Moderate short-term clinical improvement was obtained with dietary methionine restriction and cysteine supplementation in a 5-month-old-girl with molybdenum cofactor deficiency (MoCD) treated at Yale University School of Medicine, New Haven, CT. Born to first-cousin parents, the infant’s head circumference fell from the 25th percentile at birth to <5th at age 2 months. Developmental delay, spastic quadriplegia, opisthotonus, and irritability were remarkable at 3 months, and a CT showed multiple infarcts. Focal seizures began at 4 months. Laboratory abnormalities included an elevated plasma lactate level, low plasma cysteine, low serum uric acid, and urine positive for sulfites and S-sulfocysteine, consistent with sulfite oxidase deficiency. The diagnosis of MoCD was confirmed by absent urinary urothione. Within one month of dietary restriction of methionine to 30 mg/kg/d and supplementation of cysteine to 70 mg/kg/d the infant was more active and alert, irritability resolved, head growth resumed, and seizures were controlled. Urinary sulfites were undetectable. Dietary parental noncompliance resulted in recurrence of irritability, spasticity, opisthotonus, frequent infantile spasms and hypsarrythmia, lack of head growth, regression to a vegetative state by 16 months of age, and elevated sulfites in the urine, >400 mg/L. [1]
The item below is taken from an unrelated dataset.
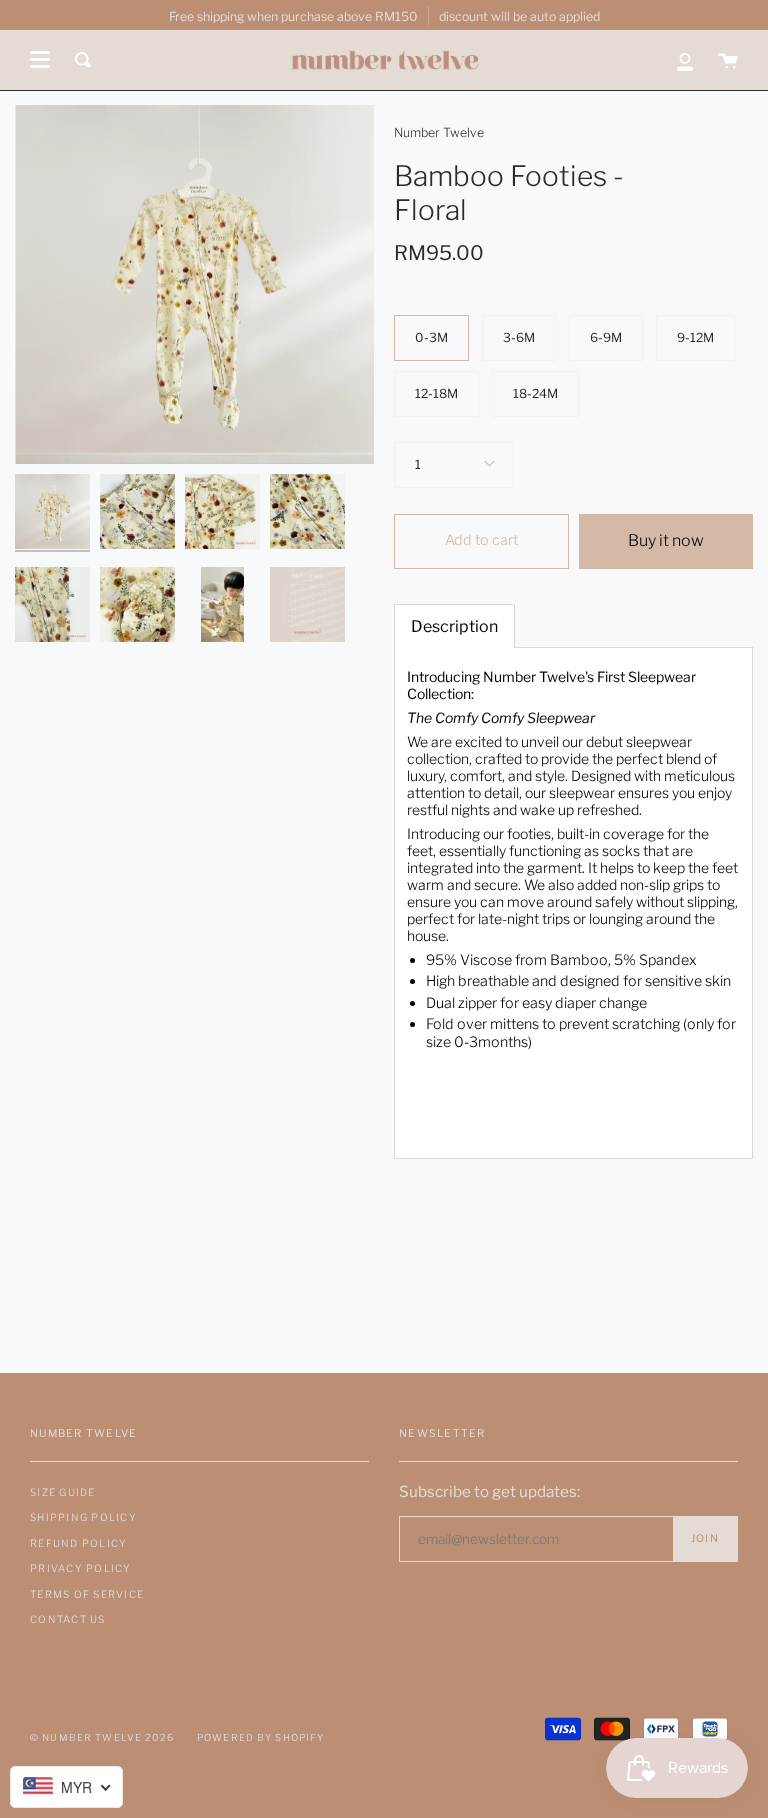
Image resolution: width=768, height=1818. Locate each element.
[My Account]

COMMENT. MoCD is an autosomal recessive inborn error of metabolism involving 3 molybdenum-requiring enzymes: sulfite oxidase, xanthine dehydrogenase, and aldehyde oxidase. An infant with delayed development, microcephaly, refractory seizures, and lactic acidosis, should be tested for urinary sulfites and serum hypouricemia. Dietary therapy appears promising. The appearance of ectopia lentis, a characteristic finding, is often delayed. For MoCD as an overlooked cause of neonatal seizures, see Ped Neur Briefs July 1993;7:52.